大学サークル「リンクス」では幹事を務めた(右端)

天才に触発され独立

 山田に多大な影響を与えた体験はもう一つある。今も親交を温める知己、川島優志との出会いだ。山田が「天才」と呼ぶ川島は米グーグルを経て現在、世界的に人気のスマホゲーム「ポケモンGO」を手掛ける米ナイアンティックの幹部を務めている。

 2人はCD-ROM形式のデジタル同人誌を共同制作する活動で意気投合。内容は主に大学の演劇サークルの動画やキャンパス周辺の飲食店マップなど。ところが川島は2号分を仕上げると、さっさと大学を退学してしまう。コンピューターグラフィックスを学ぶため単身渡米したのだ。

 山田は大きな衝撃を受けた。「海外への漠然とした憧れはあったけれど、いきなり世界に飛び出すなんて」。想像の壁をやすやすと越えてみせたのが川島だった。

 川島の行動に触発された山田は、大学4年生の時に内定し、インターンとして働いた楽天への入社を辞退する。代わりに選んだのはフリーランスで働く道だ。山田が大学を卒業した2000年は折しも日本のインターネットが急成長し、ネット関連の仕事を次から次へと面白いように受注できた時代でもあった。

 その後も川島とは連絡を取り合い、たびたび渡米していた。04年にはサンフランシスコに移住し、それからの「生存戦略」を模索した。

 念頭にあったのはシリコンバレーでネットビジネスに携わるか、以前から興味のあった飲食店を経営するか、という2つの道だ。だが、生活のため日本から引き受けていた仕事に忙殺され、英語の壁もあって、シリコンバレーで働くことはかなわなかった。

 一方の飲食店経営も、開業の間際に断念した。繁盛している店であっても、ひと月にせいぜい数千人としか関われないだろう。ならば自分は、数百万、数千万の利用者を相手にするインターネットのサービスを創り世界で勝負したい、と思い至った。「インターネットビジネスこそ天職。それ以外はもう一生やらなくてもいい」。そう腹をくくった04年末、山田は帰国した。

ガラケーのゲームで起死回生

 その後は新事業の立ち上げを目指して資金集めに奔走。01年に個人会社として立ち上げていたウノウでエンジニアを雇い、本格的な起業家としてのキャリアをスタートさせた。

 順風満帆ではなかった。満を持して開発した映画情報サイト「映画生活」や写真共有サイト「フォト蔵」は、それなりに人気が出た。だが、世界で勝負すると決めた山田にとっては「せいぜいポテンヒットのようなもの」だった。長いトンネルを歩いているような時期が続いた。

 さらに山田を悩ませたのは当時、複数の退職者が出たことだ。「あれをやろう、これをやろうと仕掛けては外れてしまう状態が続いた。『この人についていって大丈夫か』と思ったのだろう」と山田は省みる。

 この時の経験がのちに、メルカリでみせる山田の経営スタイルの原点となった。自分は、そこにいるだけで人を引きつけるような生粋のリーダーではない。でも、自分の考えを自分の言葉で説明し、思いを分かち合うことで人の背中を押すことはできる。このことに心を砕き、社員一人ひとりを新たなプロジェクトに巻き込んでいった。

 どんなネットサービスなら成功確率が高いのか、リスクはどの程度あるか。試行錯誤の末にたどり着いたのがモバイルゲームだ。当時、ネット対応の高性能なガラケー(従来型携帯電話)が日本で普及していた。
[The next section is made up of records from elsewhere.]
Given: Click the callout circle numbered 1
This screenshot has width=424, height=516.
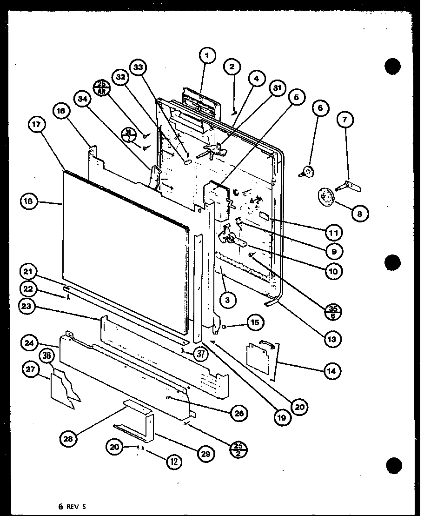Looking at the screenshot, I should point(207,56).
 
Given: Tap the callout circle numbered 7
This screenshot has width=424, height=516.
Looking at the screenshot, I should point(344,120).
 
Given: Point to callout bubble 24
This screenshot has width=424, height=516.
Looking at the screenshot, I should point(30,344).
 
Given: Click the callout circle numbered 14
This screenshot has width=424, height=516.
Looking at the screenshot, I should point(332,371).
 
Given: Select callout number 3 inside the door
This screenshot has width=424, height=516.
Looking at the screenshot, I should point(227,300).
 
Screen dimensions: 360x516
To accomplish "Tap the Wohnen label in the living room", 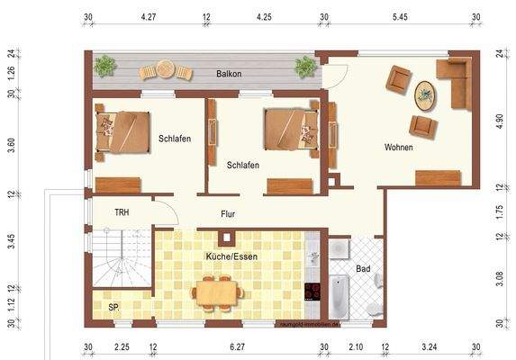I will [x=398, y=147].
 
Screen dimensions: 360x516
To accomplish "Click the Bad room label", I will [x=363, y=269].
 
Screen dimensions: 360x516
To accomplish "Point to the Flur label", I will [x=229, y=214].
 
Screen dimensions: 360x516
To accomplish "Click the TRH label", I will [x=122, y=212].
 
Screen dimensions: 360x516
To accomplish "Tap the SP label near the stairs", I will [x=113, y=308].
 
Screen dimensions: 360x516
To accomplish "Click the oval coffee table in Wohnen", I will [x=424, y=92].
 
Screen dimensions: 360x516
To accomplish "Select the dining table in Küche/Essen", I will [x=217, y=292].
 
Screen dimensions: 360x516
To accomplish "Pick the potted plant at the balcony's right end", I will [x=306, y=66].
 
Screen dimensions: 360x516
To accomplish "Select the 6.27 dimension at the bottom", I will [x=238, y=347].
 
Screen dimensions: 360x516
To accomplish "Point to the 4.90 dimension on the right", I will [x=500, y=122].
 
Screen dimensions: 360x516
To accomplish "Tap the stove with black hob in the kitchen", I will [x=312, y=291].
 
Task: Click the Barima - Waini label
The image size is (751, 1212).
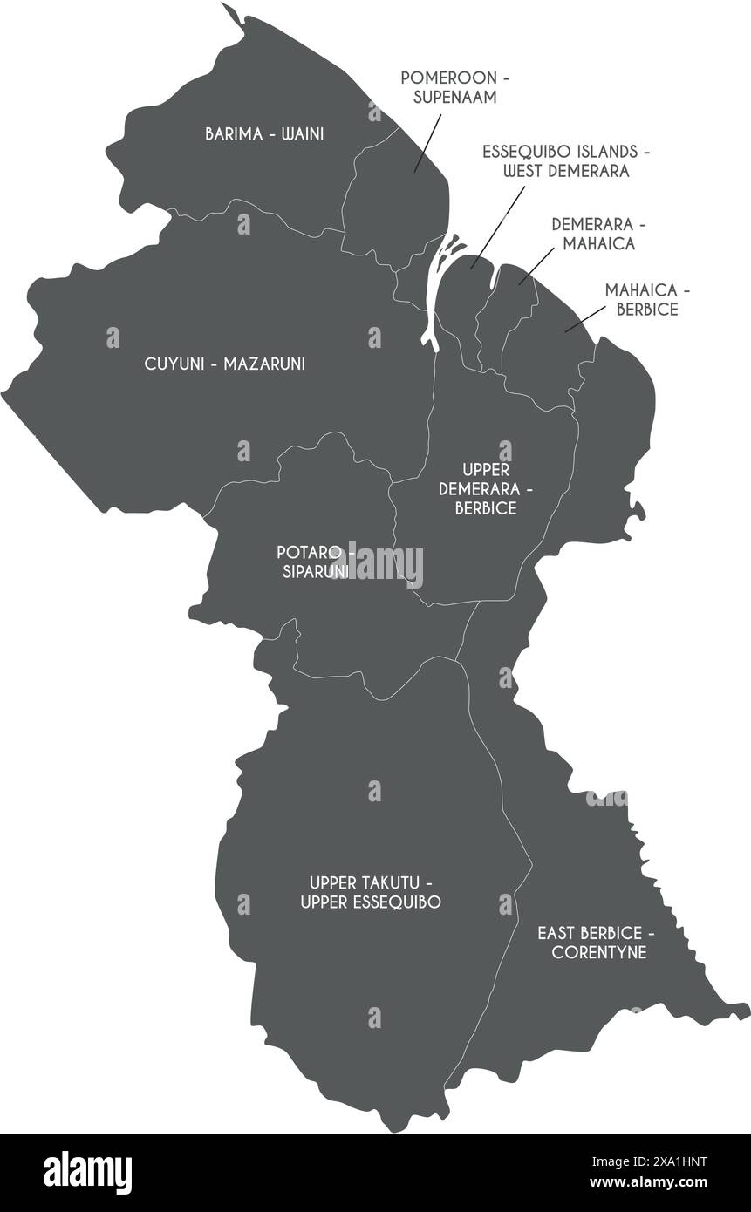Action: tap(264, 134)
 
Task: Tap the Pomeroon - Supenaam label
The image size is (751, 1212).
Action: tap(455, 87)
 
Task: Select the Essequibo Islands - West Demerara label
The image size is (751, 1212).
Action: tap(566, 161)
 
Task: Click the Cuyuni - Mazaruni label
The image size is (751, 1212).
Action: tap(225, 364)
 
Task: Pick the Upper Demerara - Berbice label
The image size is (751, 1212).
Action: tap(486, 489)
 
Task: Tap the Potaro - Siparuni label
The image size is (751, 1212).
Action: tap(315, 562)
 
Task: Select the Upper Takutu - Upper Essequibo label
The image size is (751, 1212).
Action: tap(370, 892)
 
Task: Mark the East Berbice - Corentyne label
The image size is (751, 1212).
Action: tap(596, 943)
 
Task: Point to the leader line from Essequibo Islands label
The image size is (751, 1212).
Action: tap(495, 225)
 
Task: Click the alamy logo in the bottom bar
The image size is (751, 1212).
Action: tap(87, 1171)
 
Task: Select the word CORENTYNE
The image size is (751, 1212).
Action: tap(599, 952)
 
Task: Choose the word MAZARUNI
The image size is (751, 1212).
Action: tap(264, 364)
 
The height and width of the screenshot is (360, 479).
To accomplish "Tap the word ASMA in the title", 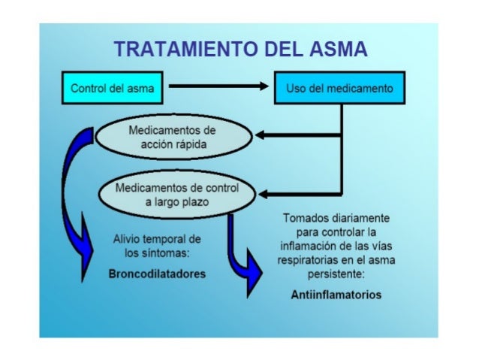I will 336,50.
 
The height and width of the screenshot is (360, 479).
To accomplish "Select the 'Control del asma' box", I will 113,89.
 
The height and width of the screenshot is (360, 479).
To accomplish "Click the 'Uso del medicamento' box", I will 339,89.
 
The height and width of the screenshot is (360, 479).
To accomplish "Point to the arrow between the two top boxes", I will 217,88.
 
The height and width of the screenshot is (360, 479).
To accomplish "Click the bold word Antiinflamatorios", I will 336,294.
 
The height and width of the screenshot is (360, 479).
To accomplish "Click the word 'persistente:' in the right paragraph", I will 336,274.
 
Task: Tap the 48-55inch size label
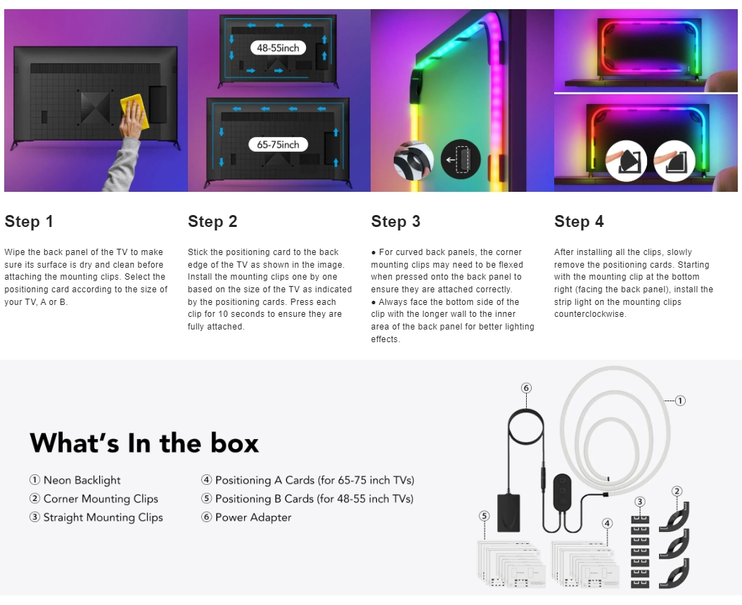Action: point(278,48)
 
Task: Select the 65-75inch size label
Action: point(278,145)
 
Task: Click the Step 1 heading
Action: point(29,221)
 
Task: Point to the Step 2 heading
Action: point(212,221)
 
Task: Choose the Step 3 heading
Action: point(395,221)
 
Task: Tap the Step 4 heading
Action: point(579,221)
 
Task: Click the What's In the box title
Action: point(144,443)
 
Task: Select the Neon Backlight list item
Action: point(75,480)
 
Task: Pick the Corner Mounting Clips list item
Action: point(94,499)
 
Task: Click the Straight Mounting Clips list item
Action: point(96,518)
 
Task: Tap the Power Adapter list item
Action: point(246,518)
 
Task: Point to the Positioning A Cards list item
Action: point(307,480)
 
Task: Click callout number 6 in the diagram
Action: point(526,388)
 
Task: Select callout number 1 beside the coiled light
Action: point(680,401)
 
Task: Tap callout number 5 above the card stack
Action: point(484,516)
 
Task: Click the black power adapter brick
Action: point(508,513)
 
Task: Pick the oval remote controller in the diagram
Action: point(562,490)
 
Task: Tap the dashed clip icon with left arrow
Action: point(461,160)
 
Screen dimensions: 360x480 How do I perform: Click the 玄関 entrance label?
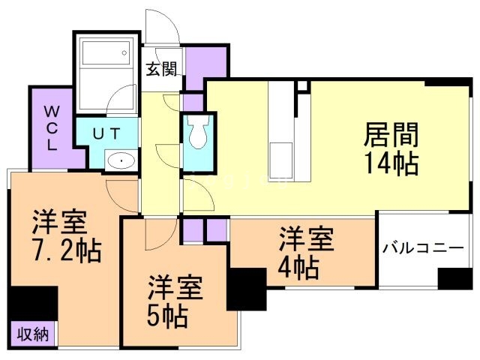[x=161, y=70]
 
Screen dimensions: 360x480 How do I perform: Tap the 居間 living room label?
[x=391, y=135]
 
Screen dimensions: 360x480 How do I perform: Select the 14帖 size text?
[x=391, y=162]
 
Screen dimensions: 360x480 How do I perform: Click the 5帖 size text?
[x=166, y=314]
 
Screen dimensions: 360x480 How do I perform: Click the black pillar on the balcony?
[x=454, y=278]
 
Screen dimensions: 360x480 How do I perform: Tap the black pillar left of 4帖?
[x=244, y=289]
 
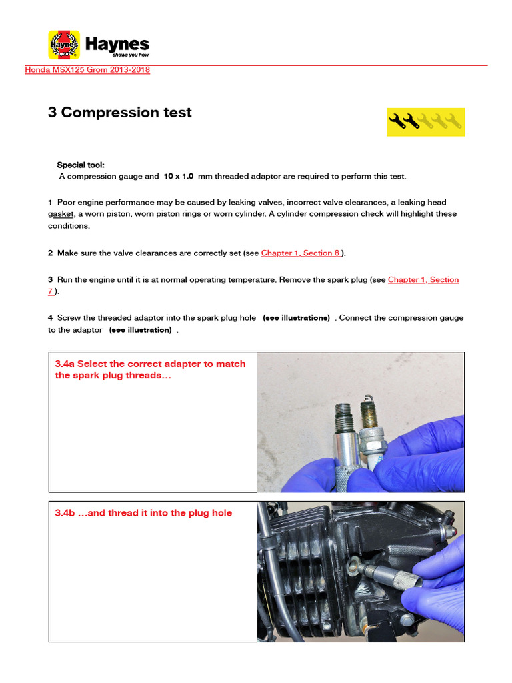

そこにゲームを載せれば大きなビジネスになり得る。こう考え、開発したのがモバイルで自分の街をつくるゲーム「まちつく!」だった。狙い通りホームラン級の人気を博し、ウノウは国内ネット業界で一躍、注目の的になった。

 山田は飽きたらなかった。世界に通用するサービスをどうすれば作れるか。思い悩んだ末、当時は3億人規模の利用者を抱えていたソーシャルゲームの世界最大手、ジンガにウノウを売却。ジンガの日本法人幹部として、日本発のゲームをグローバルに展開すべく腕をふるうはずだった。

 だが期待外れだった。日本法人の役割は、海外ゲームの日本語対応や日本向けのサービス開発にとどまっていた。